» **Exercise goal**: Extend the passage about Barr, the Mueller report, and the Iran-Contra pardons, starting after its last sentence.

» **Page excerpt**:
Though Barr has promised transparency, it is possible that we could see something similar play out with the Mueller report. Congressional Democrats are already saying President Donald Trump can’t exert executive privilege to “hide wrongdoing.” Trump and his attorney Rudy Giuliani have long discussed the idea out in the open.
It’s worth mentioning that during his stint as Attorney General in the George H.W. Bush years, Barr advised the president to pardon multiple Iran-Contra affair crimes. Recall that in 1992 Bush pardoned former Secretary of Defense Caspar Weinberger for the various crimes he was alleged to have committed during the Iran-Contra affair–just before Weinberger was slated to go on trial for perjury and obstruction of justice. This final pardon–the sixth in a series of Iran-Contra related pardons–completed a clean sweep for the Iran-Contra criminals who were, in fact, Bush’s own alleged co-conspirators in the national scandal.
Barr said nine years later that he “felt [some] had been unjustly treated and [wondered] whether [others] felt that they would have been treated this way under standard Department guidelines.”
“I don’t remember going through the pardon office, but I did ask some of the seasoned professionals around the Department about this, asked them to look into it,” he said. “Based on those discussions, I went over and told the President I thought he should not only pardon Caspar Weinberger, but while he was at it, he should pardon about five others.”

» **Stored data**:

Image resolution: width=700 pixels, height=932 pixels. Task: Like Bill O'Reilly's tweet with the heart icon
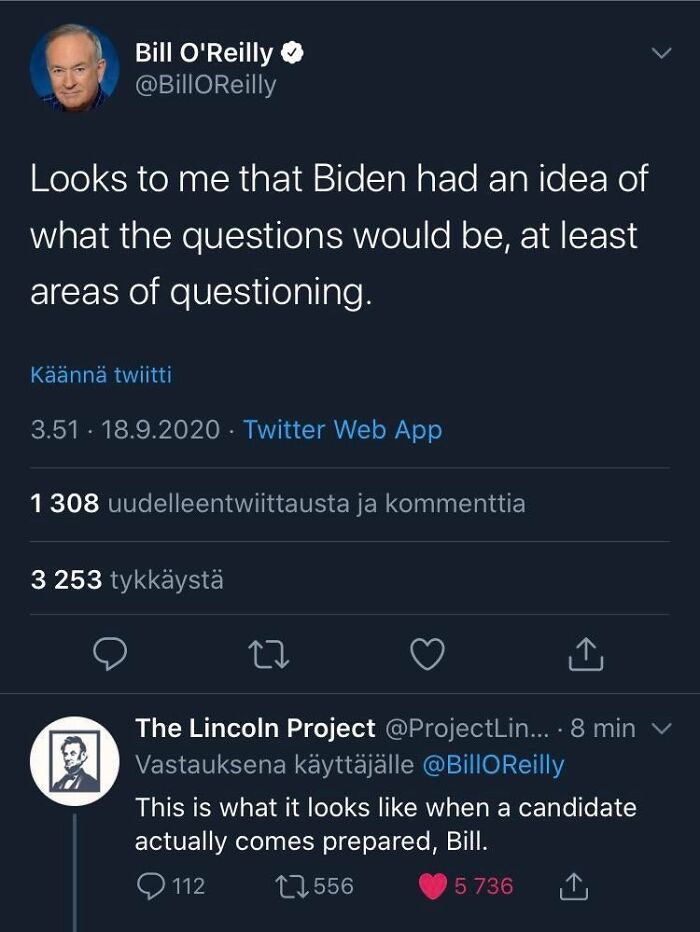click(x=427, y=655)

» **Expected answer**:
Barr, near the same time in 1989, revealed some of his views about obstruction — one that is certainly relevant today, considering the Mueller probe started after an obstruction investigation was opened into the circumstances of Trump’s firing of FBI Director James Comey.
Thirty years ago, Barr, then assistant attorney general in the Office of Legal Counsel, wrote a memo that highlighted his concern about legislative “encroachments” on the executive branch’s power. Barr himself wrote that it was “[o]nly by consistently and forcefully resisting such congressional incursions can executive branch prerogatives be preserved.”
Barr put together a non-exhaustive list counting the ways the president’s power had been threatened. The third item on the list of 10 jumped off the page because Barr is complaining about “Attempts to Constrain the [President’s] Removal Power.”
Barr made clear that he thinks it is “essential” to the president’s power to be able to fire anyone. He wrote:
The President’s power to remove subordinates is essential to carrying out these responsibilities [of faithfully executing laws]. The constitutional limitations on congressional restrictions on the President’s removal authority “ensure that Congress does not interfere with the President’s exercise of the ‘executive power’ and his constitutionally appointed duty to ‘take care that the laws be faithfully executed’ under Article II.”
“Because the power to remove is the power to control, restrictions on removal power strike at the heart of the President’s power to direct the executive branch and perform his constitutional duties,” he continued. “In particular, the inability to remove officers erodes significantly the President’s responsibility to ‘take Care that the Laws be faithfully executed.’”
A second area that Barr identified is also relevant now: “Attempts to Gain Access to Sensitive Executive Branch Information.”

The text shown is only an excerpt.